━━ Data shown ━━
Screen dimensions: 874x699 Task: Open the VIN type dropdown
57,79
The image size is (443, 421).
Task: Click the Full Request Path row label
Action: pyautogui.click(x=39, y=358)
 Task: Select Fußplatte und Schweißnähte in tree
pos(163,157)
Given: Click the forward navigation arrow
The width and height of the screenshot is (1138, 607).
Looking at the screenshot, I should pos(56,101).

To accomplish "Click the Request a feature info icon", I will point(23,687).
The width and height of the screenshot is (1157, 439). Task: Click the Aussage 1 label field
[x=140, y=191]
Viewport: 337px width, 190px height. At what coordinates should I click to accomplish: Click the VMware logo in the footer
━━━
Please retype these records word for word, keeping every line.

▶ _Completed task_:
Screen dimensions: 874x699 Task: Open the VIN type dropdown
57,79
The image size is (443, 421).
Task: Click the Full Request Path row label
Action: pyautogui.click(x=39, y=358)
 Task: Select Fußplatte und Schweißnähte in tree
pos(163,157)
Given: Click the forward navigation arrow
The width and height of the screenshot is (1138, 607).
Looking at the screenshot, I should pos(56,101).

To accomplish "Click the Request a feature info icon", I will point(23,687).
The width and height of the screenshot is (1157, 439). Task: Click the Aussage 1 label field
[x=140, y=191]
Viewport: 337px width, 190px height. At what coordinates should I click to accomplish: Click the VMware logo in the footer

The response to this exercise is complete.